I understand your frustration with what we call the doctrine of the trinity. Even if you accept the logic of the metaphors that we often employ to explain it—like the three forms of water: liquid, ice, and vapor—it can still leave you dry and thirsty. It’s hard to accept it as the revealed truth about God when it doesn’t seem to say anything meaningful about your life.

I think, though, that the relationships between the Father, and the Son, and the Holy Spirit do say something important to us about the character of human life. They reveal a pattern that can be transforming if we allow it to shape our lives. But, as is true with much of what we say about God, it has to be experienced before it can be believed.

Anne Maxwell, an Episcopalian priest, tells a wonderful story about the birth of her son that illustrates this pattern.

A friend told her that one of the great things about having a child was how it changed the relationship you have with your partner. “You think you couldn’t love more than you do now,” he said, “but wait until you have this child. It’s not just that you will love this child but you will be blown away by how you feel when you see your husband holding your baby. I didn’t know I could love my wife that much.”

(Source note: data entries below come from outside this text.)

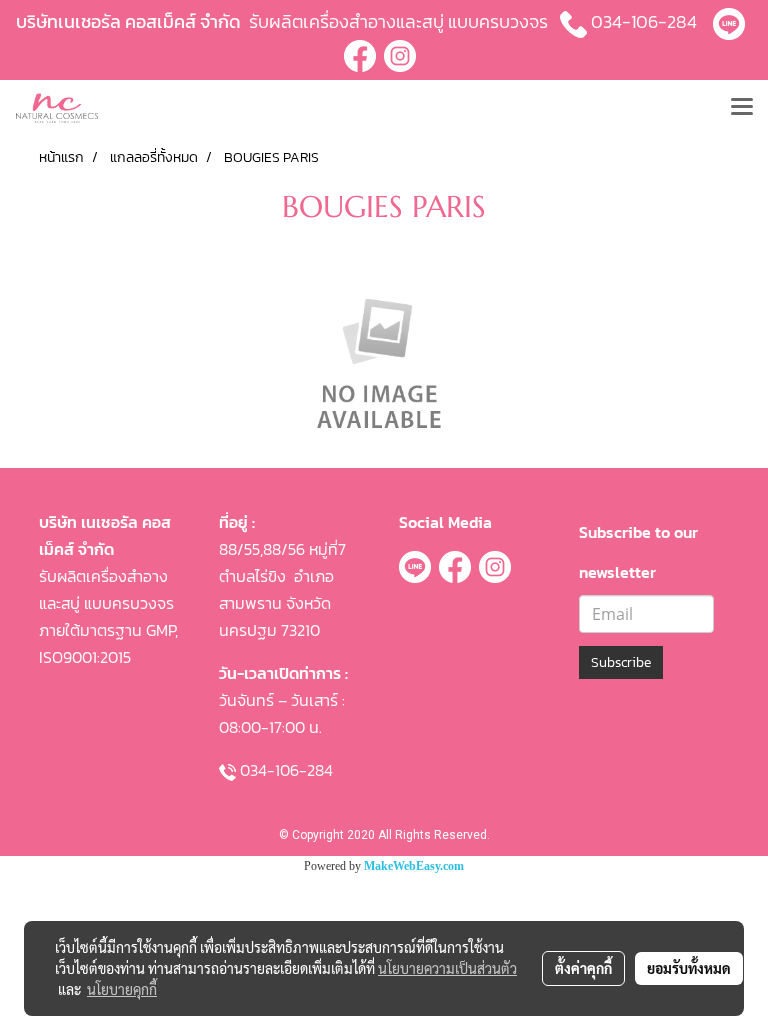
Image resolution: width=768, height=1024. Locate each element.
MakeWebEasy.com (414, 866)
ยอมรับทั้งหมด (689, 968)
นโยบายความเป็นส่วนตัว (447, 968)
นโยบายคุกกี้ (122, 989)
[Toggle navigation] (742, 108)
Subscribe (621, 662)
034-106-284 (644, 21)
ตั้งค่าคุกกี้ (583, 968)
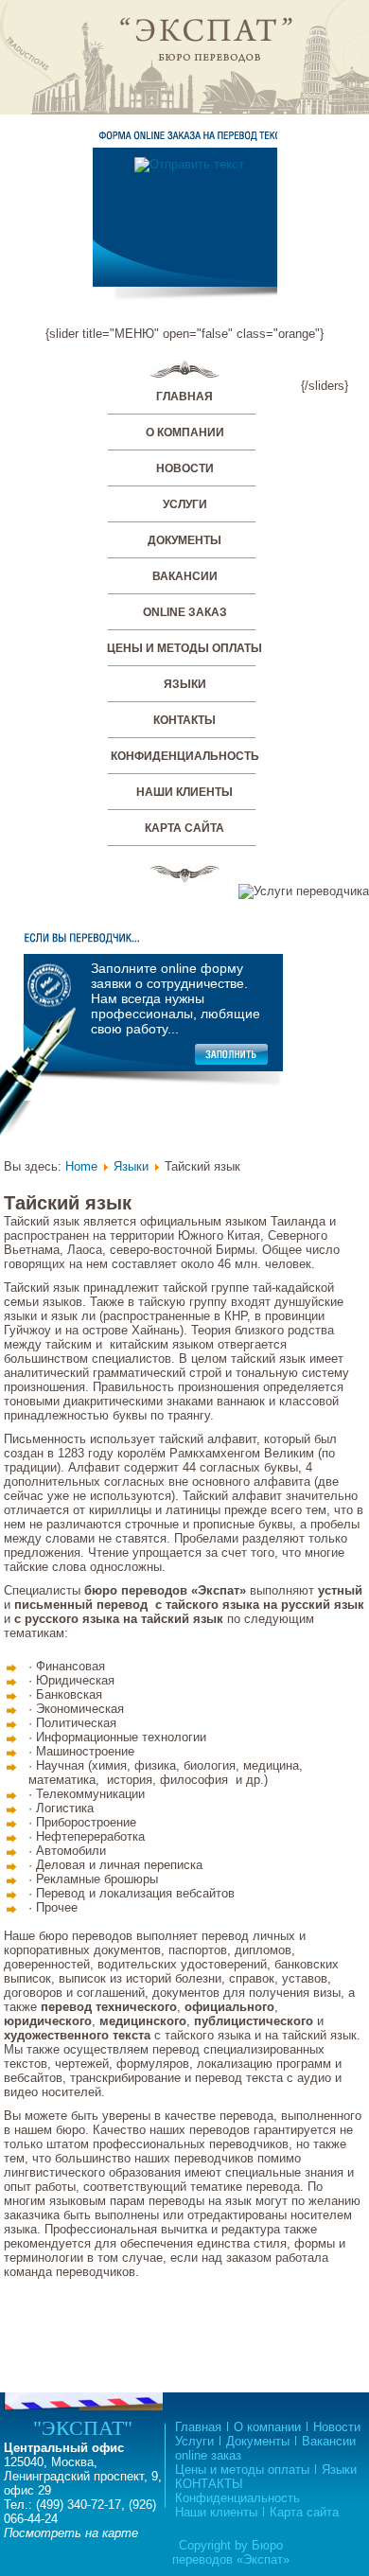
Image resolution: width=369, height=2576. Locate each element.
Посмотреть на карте (71, 2533)
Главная (184, 396)
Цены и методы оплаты (184, 648)
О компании (185, 432)
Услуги (185, 504)
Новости (185, 468)
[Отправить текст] (189, 164)
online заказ (185, 612)
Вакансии (185, 576)
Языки (185, 684)
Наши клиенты (184, 792)
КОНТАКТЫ (184, 720)
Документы (184, 540)
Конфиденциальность (185, 756)
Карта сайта (184, 828)
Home (81, 1166)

Anne came to relish the moments when she could watch her husband doing something simple with their son, like reading a book, playing with Legos, or washing the boat. She could sense their awareness of each other. They were connected without having to touch or look at each other.

Here’s the point, though.

Their love for each other touched her. It inspired her to love more – not only her son and his father, but also other people.

Anne’s story reminds me of the promise that Jesus made to his disciples. “I still have many things to say to you, but you cannot bear them now. When the Spirit of truth comes, he will guide you into all truth” (John 16:12).

Abstractions by themselves, however well-metaphored, lack the power to give us new life. It is the Spirit that will guide us into all truth.

I am often surprised, however, by how often those things that inspire me to love more have a trinitarian character.

I wonder if that is true for you too.